→ RECORDS
━━━━━━━━━━━━━━━━━━━━━━━━━━━━━━

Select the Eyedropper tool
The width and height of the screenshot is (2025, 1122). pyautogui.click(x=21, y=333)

━━━━━━━━━━━━━━━━━━━━━━━━━━━━━━

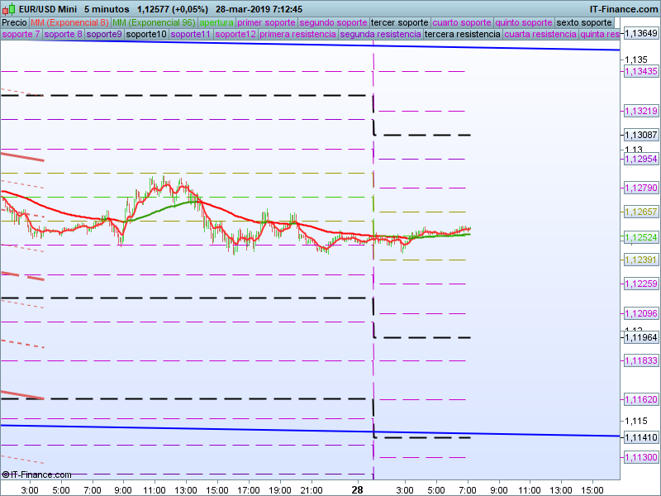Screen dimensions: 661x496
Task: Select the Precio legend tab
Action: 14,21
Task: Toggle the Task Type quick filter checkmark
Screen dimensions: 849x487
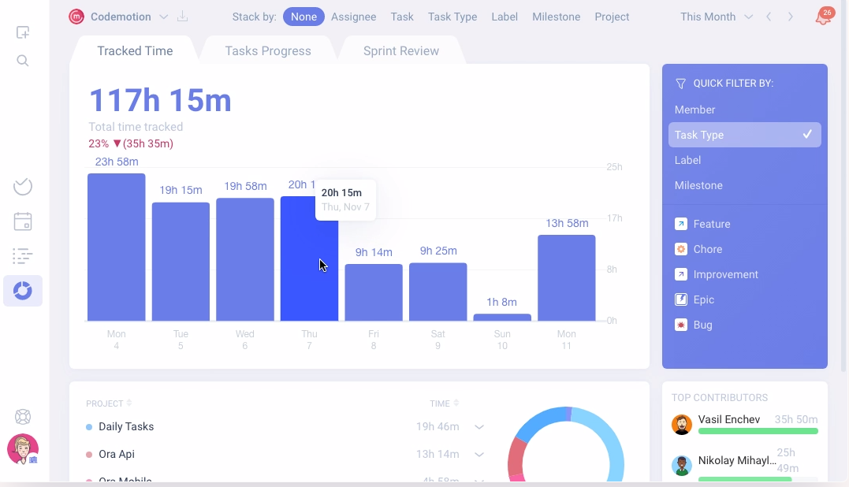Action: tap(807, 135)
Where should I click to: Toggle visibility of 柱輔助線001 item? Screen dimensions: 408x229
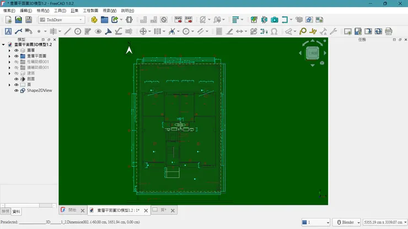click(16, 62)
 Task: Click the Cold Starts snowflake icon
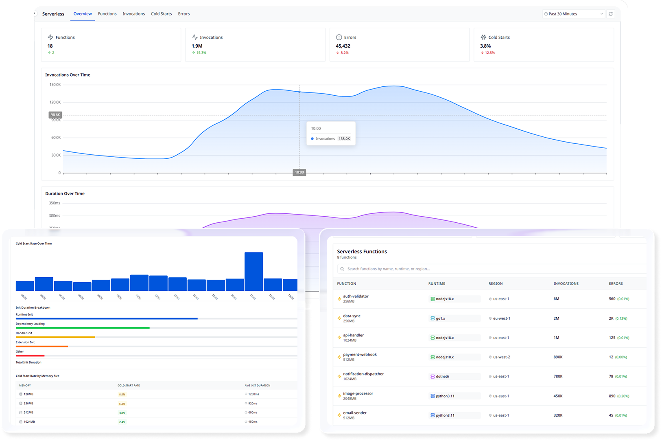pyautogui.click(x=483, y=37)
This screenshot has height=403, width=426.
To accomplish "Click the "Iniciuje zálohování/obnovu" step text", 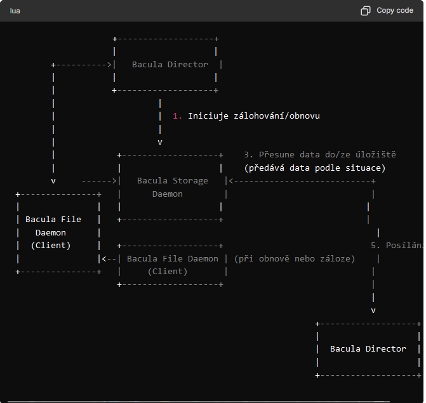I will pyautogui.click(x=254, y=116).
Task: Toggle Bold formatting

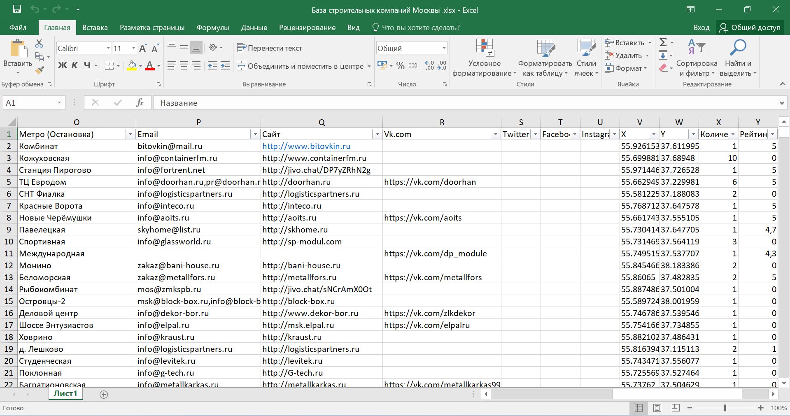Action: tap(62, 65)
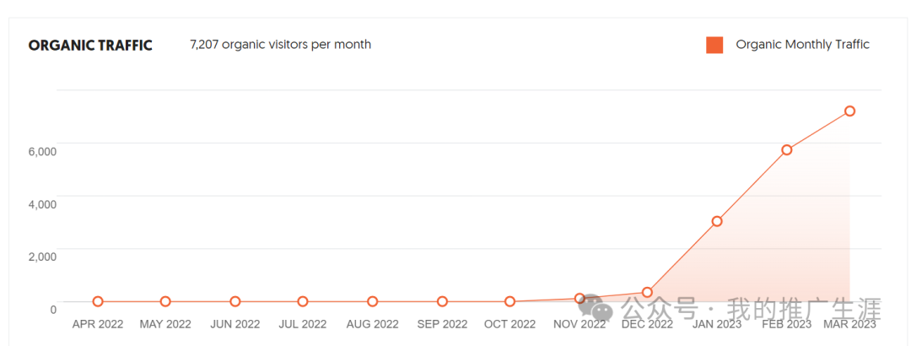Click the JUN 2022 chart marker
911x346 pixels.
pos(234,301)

━━━━━━━━━━━━━━━━━━━━━━━━━━━━━━

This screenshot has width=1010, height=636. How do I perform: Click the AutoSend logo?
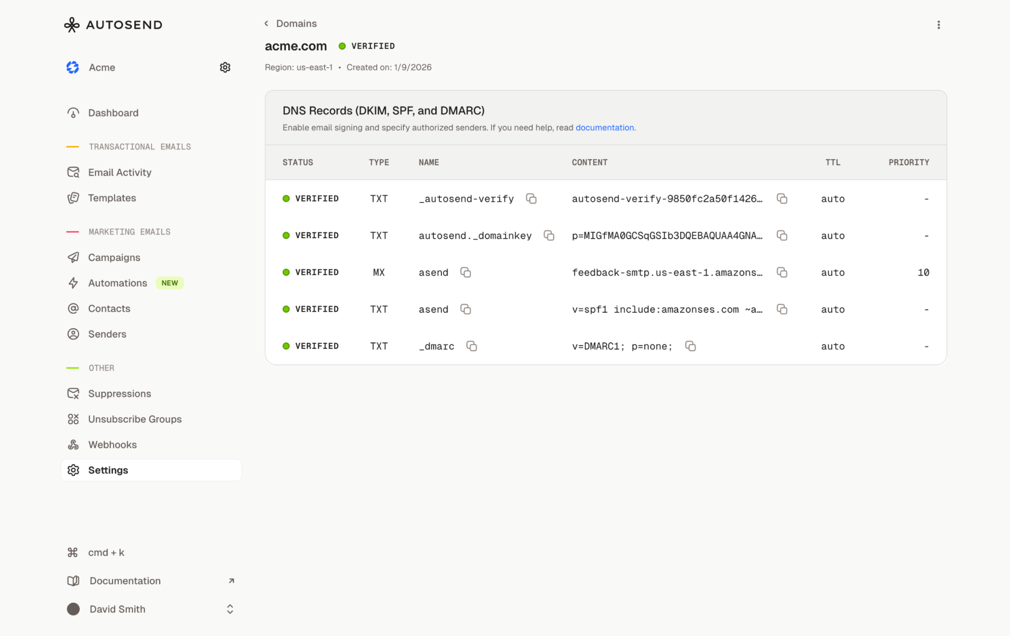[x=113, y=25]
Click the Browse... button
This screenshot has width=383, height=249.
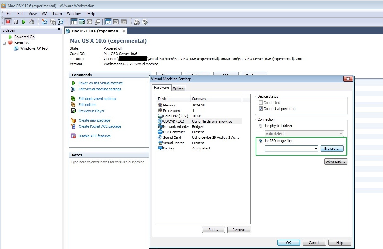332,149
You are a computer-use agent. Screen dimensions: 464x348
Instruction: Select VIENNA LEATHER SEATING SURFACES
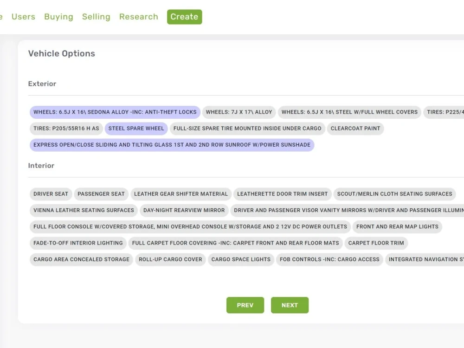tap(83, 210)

━━━━━━━━━━━━━━━━━━━━━━━━━━━━━━

→ TO BE DONE
Return the lines of the records from the one containing "Click the Browse... button" through the one containing "tap(83, 210)", copied character for character, with the pictures left out.

→ RESULT BELOW
Click the Browse... button
This screenshot has width=383, height=249.
332,149
You are a computer-use agent. Screen dimensions: 464x348
Instruction: Select VIENNA LEATHER SEATING SURFACES
tap(83, 210)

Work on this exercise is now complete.